**TASK INSTRUCTIONS:**
Output, word for word, the lines of this listing that fall between the line with "[Twitter] (255, 2260)" and the line with "[Instagram] (81, 2328)", counting both of those lines, and no others.

**SOURCE RECORDS:**
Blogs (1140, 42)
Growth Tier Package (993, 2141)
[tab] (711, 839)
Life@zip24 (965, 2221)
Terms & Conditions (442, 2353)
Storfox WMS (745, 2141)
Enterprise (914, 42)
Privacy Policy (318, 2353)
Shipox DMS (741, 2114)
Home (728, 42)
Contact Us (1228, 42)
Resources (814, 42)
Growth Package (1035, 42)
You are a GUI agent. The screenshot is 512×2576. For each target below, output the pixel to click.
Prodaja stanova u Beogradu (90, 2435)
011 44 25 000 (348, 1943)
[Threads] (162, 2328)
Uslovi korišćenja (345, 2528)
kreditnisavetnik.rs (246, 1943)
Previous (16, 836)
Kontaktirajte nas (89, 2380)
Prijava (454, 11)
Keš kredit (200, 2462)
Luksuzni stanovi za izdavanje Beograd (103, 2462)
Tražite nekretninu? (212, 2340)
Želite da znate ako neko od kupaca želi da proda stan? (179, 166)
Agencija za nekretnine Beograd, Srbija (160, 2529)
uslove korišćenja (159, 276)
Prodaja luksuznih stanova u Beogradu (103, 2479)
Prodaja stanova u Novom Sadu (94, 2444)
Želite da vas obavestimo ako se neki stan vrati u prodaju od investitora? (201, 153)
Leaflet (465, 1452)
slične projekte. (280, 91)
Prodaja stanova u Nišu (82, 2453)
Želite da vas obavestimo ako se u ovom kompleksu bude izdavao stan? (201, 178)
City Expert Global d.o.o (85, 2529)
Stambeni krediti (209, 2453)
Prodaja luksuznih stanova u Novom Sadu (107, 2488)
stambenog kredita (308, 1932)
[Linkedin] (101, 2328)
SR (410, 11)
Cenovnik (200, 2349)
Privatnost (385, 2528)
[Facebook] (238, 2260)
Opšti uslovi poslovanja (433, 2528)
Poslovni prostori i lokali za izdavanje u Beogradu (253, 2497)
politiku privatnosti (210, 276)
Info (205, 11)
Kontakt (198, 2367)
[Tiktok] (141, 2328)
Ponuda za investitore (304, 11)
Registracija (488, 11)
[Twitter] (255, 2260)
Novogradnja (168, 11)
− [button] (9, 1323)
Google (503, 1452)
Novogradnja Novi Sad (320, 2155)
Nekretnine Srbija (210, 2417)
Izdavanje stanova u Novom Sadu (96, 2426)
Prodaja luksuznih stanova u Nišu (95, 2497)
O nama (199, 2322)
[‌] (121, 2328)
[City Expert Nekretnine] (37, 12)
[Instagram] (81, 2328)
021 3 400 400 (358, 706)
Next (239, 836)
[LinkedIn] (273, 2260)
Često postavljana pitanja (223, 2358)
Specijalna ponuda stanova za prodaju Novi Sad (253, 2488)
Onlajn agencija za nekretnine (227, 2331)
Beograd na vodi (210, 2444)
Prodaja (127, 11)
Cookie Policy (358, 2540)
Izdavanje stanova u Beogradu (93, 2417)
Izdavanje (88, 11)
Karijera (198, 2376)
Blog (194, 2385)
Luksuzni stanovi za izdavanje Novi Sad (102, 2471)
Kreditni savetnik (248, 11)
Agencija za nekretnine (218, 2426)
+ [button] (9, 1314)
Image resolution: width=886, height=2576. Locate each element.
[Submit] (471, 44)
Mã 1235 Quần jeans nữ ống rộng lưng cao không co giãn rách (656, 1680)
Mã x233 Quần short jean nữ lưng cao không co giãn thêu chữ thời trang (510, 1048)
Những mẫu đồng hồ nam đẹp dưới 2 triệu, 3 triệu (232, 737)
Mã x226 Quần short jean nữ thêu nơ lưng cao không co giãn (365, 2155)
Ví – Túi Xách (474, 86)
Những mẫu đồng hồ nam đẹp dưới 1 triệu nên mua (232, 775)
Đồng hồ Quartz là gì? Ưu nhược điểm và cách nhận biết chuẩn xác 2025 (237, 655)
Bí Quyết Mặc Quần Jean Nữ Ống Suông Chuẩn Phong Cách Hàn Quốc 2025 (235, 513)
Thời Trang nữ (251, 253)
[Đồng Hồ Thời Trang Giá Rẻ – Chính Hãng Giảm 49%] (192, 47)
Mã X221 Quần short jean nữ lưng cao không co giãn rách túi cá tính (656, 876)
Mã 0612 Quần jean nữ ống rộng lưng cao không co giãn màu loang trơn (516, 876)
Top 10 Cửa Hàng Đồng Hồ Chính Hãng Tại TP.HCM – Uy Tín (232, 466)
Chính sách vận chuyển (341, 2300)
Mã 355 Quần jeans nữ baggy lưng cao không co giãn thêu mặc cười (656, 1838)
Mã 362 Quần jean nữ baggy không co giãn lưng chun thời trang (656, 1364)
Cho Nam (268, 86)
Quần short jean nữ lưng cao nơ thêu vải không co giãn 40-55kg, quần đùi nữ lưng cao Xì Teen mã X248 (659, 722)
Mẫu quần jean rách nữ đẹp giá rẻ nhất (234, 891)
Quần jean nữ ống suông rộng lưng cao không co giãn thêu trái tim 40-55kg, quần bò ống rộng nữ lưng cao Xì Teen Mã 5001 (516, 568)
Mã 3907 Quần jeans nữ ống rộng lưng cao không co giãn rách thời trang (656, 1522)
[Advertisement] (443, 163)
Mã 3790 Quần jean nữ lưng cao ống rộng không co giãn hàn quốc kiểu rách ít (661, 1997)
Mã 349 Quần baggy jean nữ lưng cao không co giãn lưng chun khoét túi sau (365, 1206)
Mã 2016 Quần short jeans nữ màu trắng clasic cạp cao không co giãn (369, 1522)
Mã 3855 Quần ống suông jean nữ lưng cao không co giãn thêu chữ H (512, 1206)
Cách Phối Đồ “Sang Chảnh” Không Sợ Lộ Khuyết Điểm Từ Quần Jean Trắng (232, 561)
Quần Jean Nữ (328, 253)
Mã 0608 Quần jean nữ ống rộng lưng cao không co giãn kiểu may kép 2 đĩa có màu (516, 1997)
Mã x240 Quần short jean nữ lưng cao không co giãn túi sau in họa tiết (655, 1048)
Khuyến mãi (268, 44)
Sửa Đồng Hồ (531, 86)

**ANSWER SECTION:**
[Twitter] (255, 2260)
Novogradnja (168, 11)
− [button] (9, 1323)
Google (503, 1452)
Novogradnja Novi Sad (320, 2155)
Nekretnine Srbija (210, 2417)
Izdavanje stanova u Novom Sadu (96, 2426)
Prodaja luksuznih stanova u Nišu (95, 2497)
O nama (199, 2322)
[‌] (121, 2328)
[City Expert Nekretnine] (37, 12)
[Instagram] (81, 2328)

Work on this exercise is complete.